Theatrical folk are said to be superstitious — saying “break a leg” and never breathing the name of the “Scottish play” (I’ll say it — Macbeth).

Henry Lewis, the lead actor in this weekend’s The Play That Goes Wrong, isn’t one of them however — perhaps having seen how badly things can go with a play, he’s happy to leave it all up to fate.

The Play That Goes Wrong is exactly that — a comic West End play about a drama group putting on a play that faces mishap after toe-curling mishap.

“It’s very funny, it’s all about a murder mystery that goes off the rails,” said Lewis, a British actor who graduated from the London Academy of Music & Dramatic Art in 2011 and has been a mainstay in the hit play. “It’s a classic British farce — like Noises Off meets Fawlty Towers — with physical comedy.”

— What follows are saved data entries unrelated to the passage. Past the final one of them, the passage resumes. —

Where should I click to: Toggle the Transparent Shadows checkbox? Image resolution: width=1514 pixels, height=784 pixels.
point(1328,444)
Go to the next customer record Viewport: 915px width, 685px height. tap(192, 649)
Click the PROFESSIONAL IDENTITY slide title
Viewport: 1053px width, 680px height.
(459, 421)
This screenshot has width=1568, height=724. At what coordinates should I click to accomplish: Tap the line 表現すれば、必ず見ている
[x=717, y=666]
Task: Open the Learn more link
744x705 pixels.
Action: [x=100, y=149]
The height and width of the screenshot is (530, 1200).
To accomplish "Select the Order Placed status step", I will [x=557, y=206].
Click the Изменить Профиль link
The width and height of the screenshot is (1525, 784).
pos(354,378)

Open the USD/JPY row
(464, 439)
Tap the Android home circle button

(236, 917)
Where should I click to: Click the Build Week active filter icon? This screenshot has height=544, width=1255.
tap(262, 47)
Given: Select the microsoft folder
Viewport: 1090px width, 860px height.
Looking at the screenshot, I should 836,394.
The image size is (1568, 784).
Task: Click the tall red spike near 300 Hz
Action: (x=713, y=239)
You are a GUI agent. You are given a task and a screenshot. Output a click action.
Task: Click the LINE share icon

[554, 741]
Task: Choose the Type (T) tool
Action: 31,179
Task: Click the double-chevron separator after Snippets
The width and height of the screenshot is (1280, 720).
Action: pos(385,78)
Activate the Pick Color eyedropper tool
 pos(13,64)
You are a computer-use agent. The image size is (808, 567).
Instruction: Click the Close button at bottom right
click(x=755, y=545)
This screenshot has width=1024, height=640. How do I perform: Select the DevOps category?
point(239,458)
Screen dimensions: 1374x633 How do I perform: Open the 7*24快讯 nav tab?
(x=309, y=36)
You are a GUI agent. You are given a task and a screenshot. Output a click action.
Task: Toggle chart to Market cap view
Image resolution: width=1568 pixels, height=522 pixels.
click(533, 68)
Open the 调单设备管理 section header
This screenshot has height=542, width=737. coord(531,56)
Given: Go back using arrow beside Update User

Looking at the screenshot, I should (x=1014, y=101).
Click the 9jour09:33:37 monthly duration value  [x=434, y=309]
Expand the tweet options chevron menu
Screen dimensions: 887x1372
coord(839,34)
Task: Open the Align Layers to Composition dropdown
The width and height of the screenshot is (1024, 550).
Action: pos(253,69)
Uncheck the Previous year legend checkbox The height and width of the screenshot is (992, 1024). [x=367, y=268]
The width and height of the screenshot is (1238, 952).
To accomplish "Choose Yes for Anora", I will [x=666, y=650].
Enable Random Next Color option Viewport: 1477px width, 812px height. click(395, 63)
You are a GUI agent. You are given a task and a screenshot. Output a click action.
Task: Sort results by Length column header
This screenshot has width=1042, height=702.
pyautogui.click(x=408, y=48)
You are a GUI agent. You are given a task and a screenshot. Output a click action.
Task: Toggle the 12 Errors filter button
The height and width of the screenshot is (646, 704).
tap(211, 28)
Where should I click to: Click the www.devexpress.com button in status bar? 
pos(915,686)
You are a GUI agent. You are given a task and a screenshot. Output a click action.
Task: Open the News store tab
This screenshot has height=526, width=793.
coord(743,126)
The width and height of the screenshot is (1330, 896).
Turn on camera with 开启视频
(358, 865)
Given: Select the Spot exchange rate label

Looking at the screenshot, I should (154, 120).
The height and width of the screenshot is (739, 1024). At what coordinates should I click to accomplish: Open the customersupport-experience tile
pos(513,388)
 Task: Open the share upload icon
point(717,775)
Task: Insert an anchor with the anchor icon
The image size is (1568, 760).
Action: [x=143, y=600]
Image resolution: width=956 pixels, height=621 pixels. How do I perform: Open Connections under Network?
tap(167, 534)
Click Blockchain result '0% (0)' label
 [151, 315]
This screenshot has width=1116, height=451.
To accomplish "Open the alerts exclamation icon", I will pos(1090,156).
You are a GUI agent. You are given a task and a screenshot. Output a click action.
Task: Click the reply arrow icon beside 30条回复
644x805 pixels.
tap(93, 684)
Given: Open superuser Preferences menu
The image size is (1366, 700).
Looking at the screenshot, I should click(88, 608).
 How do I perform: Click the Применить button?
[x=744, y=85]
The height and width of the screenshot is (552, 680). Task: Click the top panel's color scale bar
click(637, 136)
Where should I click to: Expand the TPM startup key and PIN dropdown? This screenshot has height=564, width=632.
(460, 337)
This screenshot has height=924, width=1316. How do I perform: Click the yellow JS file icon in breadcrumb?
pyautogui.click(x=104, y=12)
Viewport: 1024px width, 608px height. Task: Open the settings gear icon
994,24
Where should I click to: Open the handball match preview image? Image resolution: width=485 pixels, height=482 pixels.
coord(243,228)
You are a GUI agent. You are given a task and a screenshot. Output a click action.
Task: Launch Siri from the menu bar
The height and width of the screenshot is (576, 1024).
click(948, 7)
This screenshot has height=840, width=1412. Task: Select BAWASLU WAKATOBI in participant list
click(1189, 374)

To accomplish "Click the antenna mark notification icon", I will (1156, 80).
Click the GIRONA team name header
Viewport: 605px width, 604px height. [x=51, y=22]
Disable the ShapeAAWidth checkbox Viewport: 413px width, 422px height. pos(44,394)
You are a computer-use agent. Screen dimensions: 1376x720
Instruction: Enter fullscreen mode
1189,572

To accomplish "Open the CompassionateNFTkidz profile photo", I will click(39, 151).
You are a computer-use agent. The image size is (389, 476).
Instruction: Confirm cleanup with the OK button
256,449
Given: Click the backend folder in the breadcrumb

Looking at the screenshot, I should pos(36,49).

Indeed, the play is a celebration of slapstick humour, as the audience watch the hapless Cornley Polytechnic Dramatic Society put on a murder mystery where doors don’t open, actors get knocked out and sets fall down. “It harks back to the silent film era, Buster Keaton and Charlie Chaplin,” adds Lewis.

The play being performed in Dubai at the Madinat Theatre from June 5-7 is a slightly bigger version of the show that was in London, having been expanded to two acts for the Mischief Theatre Company’s UK and international tour for a 90-minute show and “bigger physical comedy”, says Lewis.

Lewis and his company aren’t immune to things going wrong, however. One actor dislocated a shoulder towards the end of the second act, says Lewis, although in true showbusiness style, he didn’t hop into an ambulance until the play was finished.